David Gilmour Paid Tribute to Former Pink Floyd Bandmate in This Touching Solo Track

Some of Pink Floyd’s most recognizable songs and albums were tributes to fallen friends and colleagues, most notably Syd Barrett. The founding member of the band famously inspired iconic albums like Wish You Were Here and The Wall. Though, sadly, he was out of the band before they reached the apex of their fame because of these albums.

Videos by American Songwriter

But Barrett wasn’t the only Pink Floyd member memorialized in song. Decades after the creative brainpower behind The Piper at the Gates of Dawn got unceremoniously kicked out of the band, the psychedelic rock ‘n’ rollers lost another colleague, this time in a much more tragic sense. Richard Wright, the band’s long-time keyboardist, died of lung cancer at his London home in mid-September 2008. He was 65. 

David Gilmour, the guitarist, vocalist, and songwriter who replaced Barrett in the late 1960s, paid tribute to Wright through a solo track that, although not as popular as some of his other work with Pink Floyd, was just as emotional and heartfelt.

David Gilmour Paid Tribute to Richard Wright in 2015

Following founding member and bassist Roger Waters’ departure from Pink Floyd in the 1980s, the psychedelic rock band never looked quite the same. David Gilmour and the remaining band members continued to write and record new material. But legal battles and interpersonal conflict made these endeavors even more arduous than they would be under more copacetic circumstances. Multiple solo albums from Pink Floyd members also followed, including Rattle That Lock, which was Gilmour’s fourth solo studio album. 

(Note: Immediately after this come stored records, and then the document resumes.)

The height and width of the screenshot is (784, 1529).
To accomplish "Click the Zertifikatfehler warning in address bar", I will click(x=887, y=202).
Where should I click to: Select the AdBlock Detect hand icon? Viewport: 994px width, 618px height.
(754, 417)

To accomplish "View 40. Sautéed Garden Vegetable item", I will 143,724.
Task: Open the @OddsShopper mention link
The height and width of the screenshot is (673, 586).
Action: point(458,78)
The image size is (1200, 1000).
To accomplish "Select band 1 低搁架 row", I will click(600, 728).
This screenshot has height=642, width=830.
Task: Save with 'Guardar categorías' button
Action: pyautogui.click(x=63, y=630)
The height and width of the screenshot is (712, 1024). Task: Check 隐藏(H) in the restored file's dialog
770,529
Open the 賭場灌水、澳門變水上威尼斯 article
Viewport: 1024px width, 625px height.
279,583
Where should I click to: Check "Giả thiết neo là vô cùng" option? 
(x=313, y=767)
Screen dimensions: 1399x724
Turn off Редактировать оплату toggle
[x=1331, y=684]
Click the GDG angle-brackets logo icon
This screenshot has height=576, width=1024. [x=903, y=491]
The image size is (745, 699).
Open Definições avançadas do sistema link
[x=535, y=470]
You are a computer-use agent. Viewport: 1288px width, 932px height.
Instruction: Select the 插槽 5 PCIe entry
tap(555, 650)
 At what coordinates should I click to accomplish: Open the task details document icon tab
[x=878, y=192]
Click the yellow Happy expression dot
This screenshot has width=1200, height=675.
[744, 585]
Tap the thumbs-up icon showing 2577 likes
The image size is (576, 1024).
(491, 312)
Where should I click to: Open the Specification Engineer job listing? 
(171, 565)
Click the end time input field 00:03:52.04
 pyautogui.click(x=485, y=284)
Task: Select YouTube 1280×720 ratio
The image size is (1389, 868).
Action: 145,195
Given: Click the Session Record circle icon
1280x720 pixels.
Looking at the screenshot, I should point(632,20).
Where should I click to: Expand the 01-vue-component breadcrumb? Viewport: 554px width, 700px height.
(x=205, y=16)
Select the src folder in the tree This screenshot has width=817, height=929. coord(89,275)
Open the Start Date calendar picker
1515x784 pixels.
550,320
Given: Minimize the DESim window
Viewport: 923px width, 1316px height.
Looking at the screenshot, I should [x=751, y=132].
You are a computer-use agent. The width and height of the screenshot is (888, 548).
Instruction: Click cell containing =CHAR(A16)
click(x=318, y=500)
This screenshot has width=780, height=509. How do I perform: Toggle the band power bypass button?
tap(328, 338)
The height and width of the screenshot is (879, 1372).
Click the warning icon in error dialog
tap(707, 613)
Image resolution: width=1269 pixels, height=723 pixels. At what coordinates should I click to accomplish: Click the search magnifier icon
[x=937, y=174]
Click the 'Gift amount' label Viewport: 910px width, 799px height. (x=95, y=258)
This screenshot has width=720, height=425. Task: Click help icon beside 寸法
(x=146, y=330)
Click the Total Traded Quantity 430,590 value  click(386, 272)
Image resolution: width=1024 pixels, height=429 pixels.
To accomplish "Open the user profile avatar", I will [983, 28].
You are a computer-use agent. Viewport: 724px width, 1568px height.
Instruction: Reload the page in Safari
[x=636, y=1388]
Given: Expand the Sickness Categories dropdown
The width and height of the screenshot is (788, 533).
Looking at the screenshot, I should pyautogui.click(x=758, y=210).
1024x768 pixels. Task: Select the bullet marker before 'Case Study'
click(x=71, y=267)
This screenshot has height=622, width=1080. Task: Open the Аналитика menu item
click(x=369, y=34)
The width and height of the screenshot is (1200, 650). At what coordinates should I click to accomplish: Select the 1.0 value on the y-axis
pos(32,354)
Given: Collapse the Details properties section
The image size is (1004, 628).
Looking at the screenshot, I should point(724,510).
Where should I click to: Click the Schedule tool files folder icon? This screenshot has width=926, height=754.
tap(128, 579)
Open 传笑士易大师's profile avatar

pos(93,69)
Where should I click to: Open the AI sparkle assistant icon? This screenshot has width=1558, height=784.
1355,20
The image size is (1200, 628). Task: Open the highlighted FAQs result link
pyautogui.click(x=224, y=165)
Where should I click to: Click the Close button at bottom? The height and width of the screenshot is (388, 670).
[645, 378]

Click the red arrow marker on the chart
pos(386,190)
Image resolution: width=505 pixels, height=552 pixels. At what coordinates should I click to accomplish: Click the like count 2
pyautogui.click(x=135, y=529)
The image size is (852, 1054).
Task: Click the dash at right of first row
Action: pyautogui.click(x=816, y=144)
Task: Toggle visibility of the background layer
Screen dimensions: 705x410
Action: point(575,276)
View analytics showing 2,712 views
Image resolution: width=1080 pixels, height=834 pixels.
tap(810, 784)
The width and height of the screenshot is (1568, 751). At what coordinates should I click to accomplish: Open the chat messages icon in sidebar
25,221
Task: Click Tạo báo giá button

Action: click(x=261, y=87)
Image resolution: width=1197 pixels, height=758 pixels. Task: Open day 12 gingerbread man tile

Released in 2015, Gilmour followed the tradition he had with his former bandmates to eulogize his late colleague, Rick Wright. The penultimate A-side track, “A Boat Lies Waiting”, was an “elegy of sorts,” Gilmour explained to Tidal.

“The funny thing is, it’s quite an old song. I played the piano on it, and it does quite sound like Rick. It just came to me naturally. I’m not sure from where or how. But it was long before Rick died that that piece of music came out. You can hear my son, who’s now 20, as a newborn baby, three months old or something, squawking on that track.”

The transformation of “A Boat Lies Waiting” from a back-pocket tune without a real home to an emotional tribute for his deceased friend coincided with Gilmour’s revelation that his relationship with Wright meant even more than he realized. Gilmour called Wright “one of my dearest friends, I’ve realized, especially since he’s been gone.”